On our article on complementary feeding (“weaning”) we pointed out that feeding with other foods other than breast milk should begin at the age of six months since by this time their nutrient requirements cannot be satisfied by breast milk only, not to mention their digestive system has developed enough to digest solid food.
We also pointed that the introduction of any new foods should be done gradually, with each food introduced separately so as to establish whether the child may have any negative reaction to a particular food.
Eggs are usually one of the foods that are introduced by mothers during complementary feeding. Although there are a lot of misconceptions surrounding the safety of introducing eggs to children at this time, for the majority of people there’s little to no reasons why one shouldn’t.

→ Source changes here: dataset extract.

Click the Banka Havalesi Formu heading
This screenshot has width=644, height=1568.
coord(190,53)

Eggs contain important nutrient which are essential for child growth and development. Some of them include vitamin D, essential and non-essential amino acids, vitamin D, vitamin A, vitamin B2, vitamin B12, folate, choline and iodine.
Furthermore, eggs contain good amount of cholesterol that a child needs for organs and brain development. If you thought all cholesterol is bad you may want to know the difference between good and bad cholesterol.
When to introduce Eggs?
Delaying introduction of eggs has been shown by some studies not to prevent cases of developing allergies. The studies suggest that whole eggs may be introduced as early as from the start as long as the family has no history of food allergies and/or egg allergies.1
The part of the egg that has the allergens (what causes the allergy) is the white part (albumen) and not the yolk. The egg yolk has a little amount of protein compared to the white part of the egg which is has the bulk protein. The yolk is however a good source of vitamin A and cholesterol.

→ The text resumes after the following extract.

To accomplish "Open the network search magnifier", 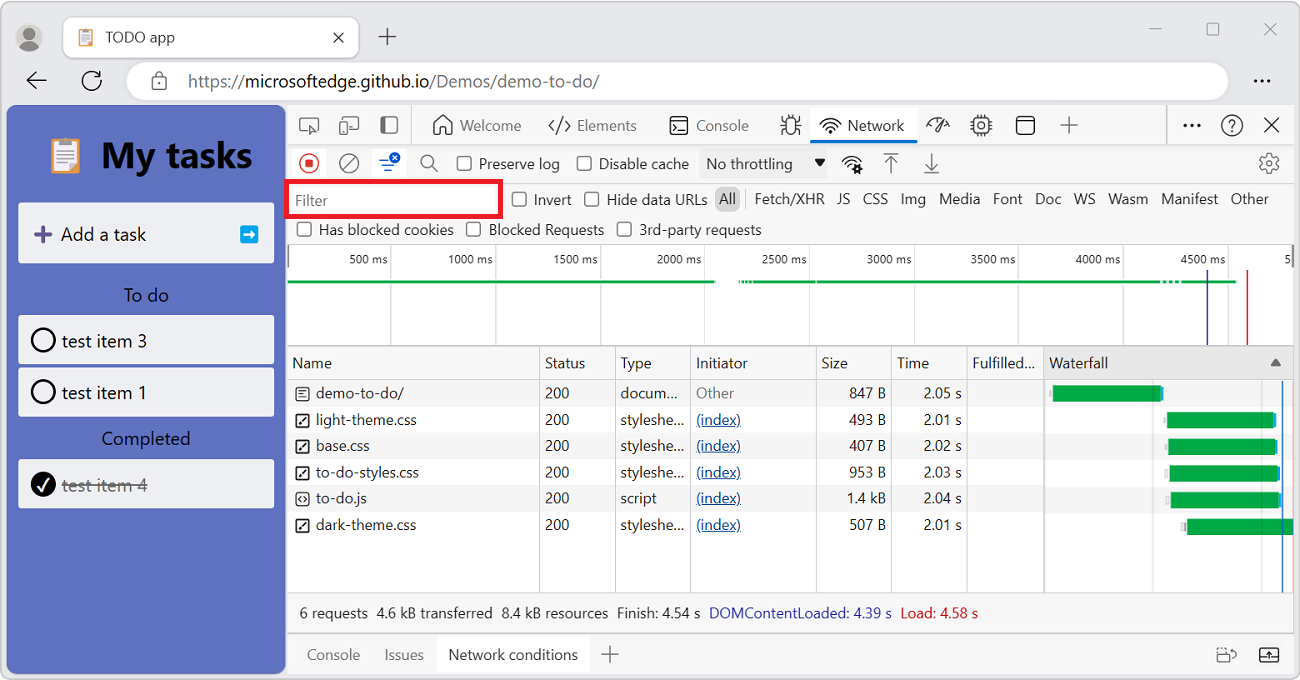I will [429, 163].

From this we can say that it should be safe to introduce eggs as early as the 6th month but care should be taken in families with histories of food allergies and/or egg allergies. In most Kenyan hospitals however, the recommendation is usually to start around 9 months as you introduce the animal proteins (meats).
Eggs like any other food should be introduced gradually so as to observe any possible reactions. A gap of 3 days between the introduction of any new food is what’s usually recommended.
You may also consider introducing the yolk first before the egg white since it is the later that’s responsible for most egg allergies.
How many eggs can the child eat in a week?
There seems to be no definite recommendation regarding how many eggs should be eaten and it’s even claimed that a child can handle an egg everyday due to their higher requirements for fats and cholesterol needed for their developing brains and other organs.
Still, the maximum number eggs to be taken should not be of most concern rather one should focus more on ensuring that their child gets a healthy balanced diet every day.
Eggs fall under proteins and therefore can be used as the protein part of the meal just like other proteins (e.g. fish, poultry, meat and pulses). That doesn’t mean however that you source all your protein dishes from eggs only. The key thing here, just like for adults, is to ensure a good balanced diet that has a variety of food sources, and in this case, a variety of protein sources.2
Beyond that, care must be taken when preparing egg. Eggs that are undercooked or raw should not be given to a child.
Proper hygiene should also be observed when storing, preparing, cooking and serving eggs to prevent contamination as babies are at higher risk of food borne diseases which can be fatal. Eggs that are boiled until both the egg white and yolk are solid will destroy bacteria such as salmonella.3
Once the child has gotten used to eggs, they can be incorporated into other foods to make them more nutritious and more enjoyable for your child. A whole egg that has been properly boiled can for instance be easily mashed into other foods.
Should you’ve any doubts on what to feed your child, we advise you see
the Nutritionist in your health facility during the routine monthly
growth monitoring at 6 months. This way you can get a comprehensive and more personalised advice regarding what to feed your child(ren).
1. American Academy of Pediatrics – Effects of Early Nutritional Interventions on the Development of Atopic Disease in Infants and Children: The Role of Maternal Dietary Restriction, Breastfeeding, Timing of Introduction of Complementary Foods, and Hydrolyzed Formulas
2. VeryWell – How Many Eggs Can Your Child Eat Each Day?